** TEXT SECTION **

About this ebook
Fiction in Black Static 23
Time Keeping by V.H. Leslie
Hail by Daniel Kaysen
Electric Dreams by Carole Johnstone
Award Winner: The Harvesting of Jackson Cade by Robert Davies
For Their Own Ends by Joel Lane
Black Static is the successor to The Third Alternative magazine, which was founded in 1994. When TTA Press acquired Interzone in 2005 it was no longer necessary to publish science fiction and fantasy in The Third Alternative. Its replacement, Black Static, also contains original fiction and illustrations plus horror/dark fantasy related news and reviews of books, movies and DVDs. It is not celebrity oriented. This edition has the text of the print edition but some illustrations, graphics and advertisements are not present.
The title and strapline reference 'electronic voice phenomenon' (EVP), the noise found on recordings which some people interpret as the voices of ghosts. The film White Noise, starring Michael Keaton, could more accurately be called Black Static. What makes the title even more suitable is that 'Black Static' is also Paul Meloy's British Fantasy Award winning story from The Third Alternative.

Rows of pointing data
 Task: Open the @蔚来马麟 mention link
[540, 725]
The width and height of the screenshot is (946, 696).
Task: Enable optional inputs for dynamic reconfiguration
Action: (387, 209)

** REQUIREMENT **
Retype everything in the Black Static ebook description from "About this ebook" down to "are not present.".

** ANSWER TO THIS EXERCISE **
About this ebook
Fiction in Black Static 23
Time Keeping by V.H. Leslie
Hail by Daniel Kaysen
Electric Dreams by Carole Johnstone
Award Winner: The Harvesting of Jackson Cade by Robert Davies
For Their Own Ends by Joel Lane
Black Static is the successor to The Third Alternative magazine, which was founded in 1994. When TTA Press acquired Interzone in 2005 it was no longer necessary to publish science fiction and fantasy in The Third Alternative. Its replacement, Black Static, also contains original fiction and illustrations plus horror/dark fantasy related news and reviews of books, movies and DVDs. It is not celebrity oriented. This edition has the text of the print edition but some illustrations, graphics and advertisements are not present.